If I am not mistaken, such a "metaspheric perspective" helps one visualize (observe) an inseparable or non-dualistic reality existing within an otherwise dualistic reality or now commonly called: duality. If that got your interest, then all I need do is clearly explain "metaspheric perspective." Whereas, in the book I simply called that perspective: "metasphere," I now find the fuller expression more explicit.  

At the time I was writing the book, I was also teaching art and design. I quickly learned that students unaware of "visual perspective," are quite often startled even panicked to discover the laws of how that paradigm governs the appearance of objects in space. Equal surprise (even panic) may be experienced having to do with metaspheric perspective or how we observe ideas in and of reality.

Whereas most people have no need to learn either perspective, it is the artist who is required to discovery or learn the first, if [s]he is to be called a visual artist. To discover or learn the second is for people like myself who need or needed explanation of their real position in reality when reality itself or "what is" seems or seemed a shattering of the presumption of separate objects, self, and not self.  

Although different, I compare metaspheric perspective to visual perspective in my writing most simply because both paradigms can only be a personal discovery. The Renaissance was launched 500 years ago with one person's discovery of the laws of visual perspective, which began the age of "Realism." Before realism, no rules had been applied to the canvas of visual reality.

Existent for these few decades if only in my writing, metaspheric perspective will, I believe, take a place along side emerging quantumlogical and cosmological perspectives. The laws of metaspheric perspective have the potential to take us beyond realism, beyond reason even "beyond understanding" to install an age of "Convergence," rather than divergence of ideas and disciplines.

Given that non-separation and convergence is the exceptional view, the mentality of separation will most likely remain by default, the way reality is viewed by most, for the next millennia or so. But, given a "convergent era," personal, communal, and national isolationism will eventually vanish. What cannot be predicted is what my reader will do tomorrow about what they discover here today.

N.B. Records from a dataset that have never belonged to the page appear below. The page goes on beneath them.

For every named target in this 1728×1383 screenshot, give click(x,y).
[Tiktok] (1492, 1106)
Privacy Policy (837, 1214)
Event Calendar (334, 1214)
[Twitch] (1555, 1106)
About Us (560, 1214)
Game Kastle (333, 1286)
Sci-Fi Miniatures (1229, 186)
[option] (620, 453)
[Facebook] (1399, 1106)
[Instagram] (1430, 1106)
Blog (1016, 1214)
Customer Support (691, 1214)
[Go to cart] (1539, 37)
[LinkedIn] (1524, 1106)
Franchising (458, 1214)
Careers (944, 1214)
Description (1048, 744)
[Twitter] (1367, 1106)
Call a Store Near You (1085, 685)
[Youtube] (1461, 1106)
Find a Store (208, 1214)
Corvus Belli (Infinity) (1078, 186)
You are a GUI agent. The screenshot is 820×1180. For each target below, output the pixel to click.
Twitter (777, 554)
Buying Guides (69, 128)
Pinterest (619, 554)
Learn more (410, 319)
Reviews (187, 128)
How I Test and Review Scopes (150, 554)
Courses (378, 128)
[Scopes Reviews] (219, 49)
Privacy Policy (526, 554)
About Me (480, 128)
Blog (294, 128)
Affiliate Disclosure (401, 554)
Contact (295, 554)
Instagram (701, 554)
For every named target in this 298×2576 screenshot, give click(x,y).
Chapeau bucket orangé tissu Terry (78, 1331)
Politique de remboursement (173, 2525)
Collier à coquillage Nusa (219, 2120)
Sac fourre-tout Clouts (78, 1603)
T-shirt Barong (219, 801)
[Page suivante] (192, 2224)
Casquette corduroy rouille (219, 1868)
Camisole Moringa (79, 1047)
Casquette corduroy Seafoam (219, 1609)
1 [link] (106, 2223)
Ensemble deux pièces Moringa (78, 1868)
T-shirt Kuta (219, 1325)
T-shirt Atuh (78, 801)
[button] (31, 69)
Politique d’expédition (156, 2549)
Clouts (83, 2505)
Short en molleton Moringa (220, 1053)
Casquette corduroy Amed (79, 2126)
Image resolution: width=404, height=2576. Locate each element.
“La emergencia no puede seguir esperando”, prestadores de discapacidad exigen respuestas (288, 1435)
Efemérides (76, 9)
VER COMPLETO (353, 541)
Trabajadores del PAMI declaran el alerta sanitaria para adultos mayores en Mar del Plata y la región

Among the personal implications of metasphere, for me, many were unforeseen at the time thus unintentionally left out of the book. With reality-checks over the years since its publication and with a collection of life's wisdom moments, I am now able to weave those personal and general realizations into a chronicle of modest length that my reader can consider the operator's manual for metasphere.

The foreword in the artifact [book] is really the conclusion, and I start backward from there with a pictorial history of what can be called masterpieces of "metagraphy." To read a "metagraph" is like trying to read a "paragraph" that is not in one's native language. So, leaving the language to be learned later or not at all, suffice it to say: many types of metagraphy are evidenced as remarkable, yet faulted perspectives on reality.

The book goes on to ask the question: Is there a type of metagraphy that can give one an unfailing perspective on reality? I believe that one has been discovered and I call that type of metagraph a "metasphere." Even in plain English, it too is difficult to read without knowing the conventions of the alternate grammar or syntax used in that expression. The rest of the book is immersion in those conventions.